Disregarding the advice of proxy advisory firms to vote against proposals recommended by the company, shareholders for Sterling & Wilson Solar (S&W Solar) approved the reappointment of Pallon Mistry, according to data shared with the exchanges on Friday.
The company held its annual general meeting on September 30 and put to vote seven resolutions, including adoption of accounts and reappointment of Mistry.
A week before the meeting, proxy advisory firm InGovern had asked shareholders to vote against four of the seven resolutions, including the one on reappointing Mistry as director and Keki Elavia as an independent director.
According to data released by the company, 98.35 per cent of the voting rights were in favour of Mistry’s re-appointment.
On this matter, the advisory firm had said, “… hold Mistry, as an interested related party director, responsible for the non-repayment of the loans availed by the promoter shareholders.”
InGovern had also raised concerns over re-appointment of Elavia. S&W Solar in its statement to BSE said 97.73 per cent of the voting rights were in favour of his re-appointment.
For adoption of the company’s annual accounts, Friday’s statement shows that 99.08 per cent of voting rights were in favour. The resolution pertaining to material related party transactions was also approved with a majority of 77.26 per cent voting in favour.
In a statement to the stock exchanges on September 26, the company had given a rebuttal to InGovern’s concerns. On its annual accounts, S&W said it had obtained independent opinions from two counsels that there was no non-compliance with any laws and regulations.
“The company has also filed statement on impact of audit qualifications (for audit report with modified opinion) submitted along with annual audited financial results, wherein it has given its estimate of NIL impact of the audit qualification,” the company said.
“The financial statements are hence completely accurate as well as give a true and fair view, since in the view of the management, there is no impact on account of this modified opinion, which has also been vetted by the legal counsels,” it said, asking shareholders to clear the resolution.

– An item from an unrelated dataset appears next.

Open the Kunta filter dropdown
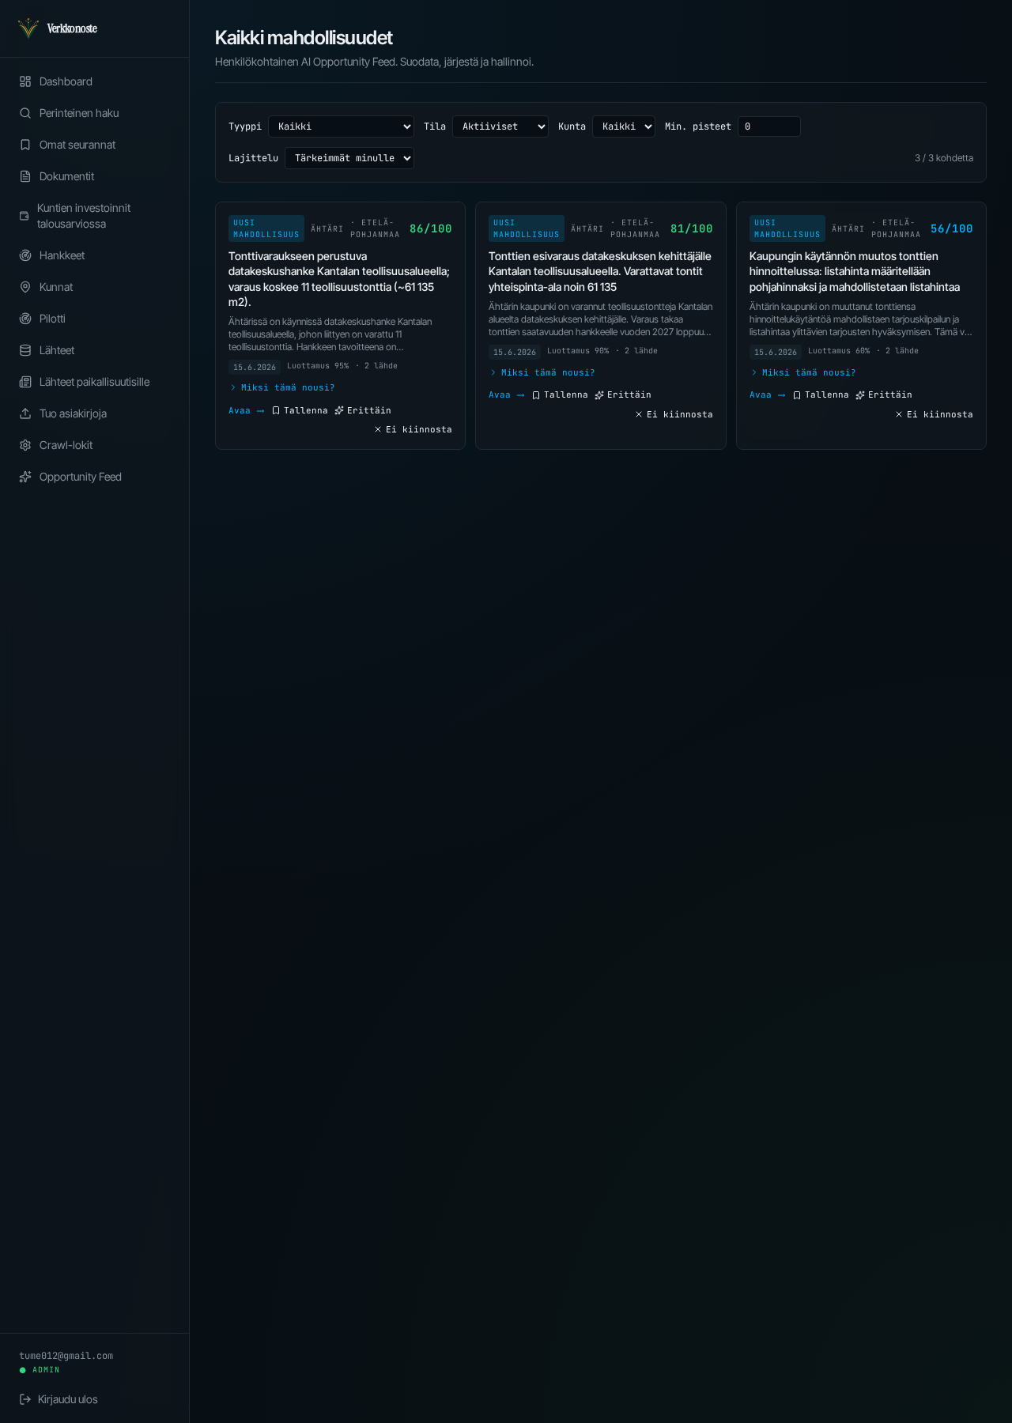Image resolution: width=1012 pixels, height=1423 pixels. click(x=624, y=126)
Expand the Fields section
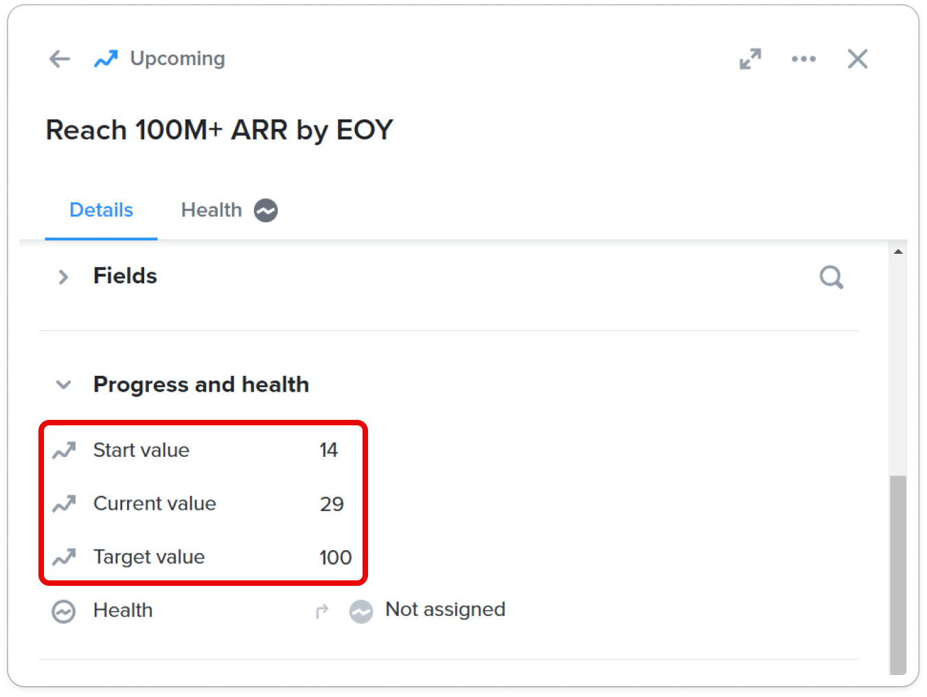 63,277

On the related-party transactions, the company said the group flagship, SPCPL Group, through its various group companies is involved as a developer in several solar parks both inside and outside India as well as an EPC contractor for several hybrid energy projects.
“The company bids for these contracts on arm’s length basis and has been successful in winning and executing several of these over the past years. In addition, wherever the company does not possess the required pre-qualification in terms of tender requirements, SPCPL and/or its group companies become a consortium member to enable the company to participate in the bids jointly,” the company told its shareholders.
Such transactions with SPCPL and its group companies include receipt of income from works contracts and purchase of various services. To enable the company to capitalise on all possible growth opportunities and to avoid the possibility of not being able to participate in a bid on account of the value of such transaction crossing the limit under law, it has been proposed to keep a higher limit so that the company can capitalise on such business opportunities, it said.
Furthermore, to clarify the question on the inclusion of loans in related-party transactions, the company said it is barred from extending any loans to group companies of SPCPL from the date of listing of the company’s equity shares according to the provisions of Article 25A of the Articles of Association of the company.
The promoters have defaulted on loans taken from S&W Solar and the company decided to extend the tenure of the loan by a year by charging higher interest.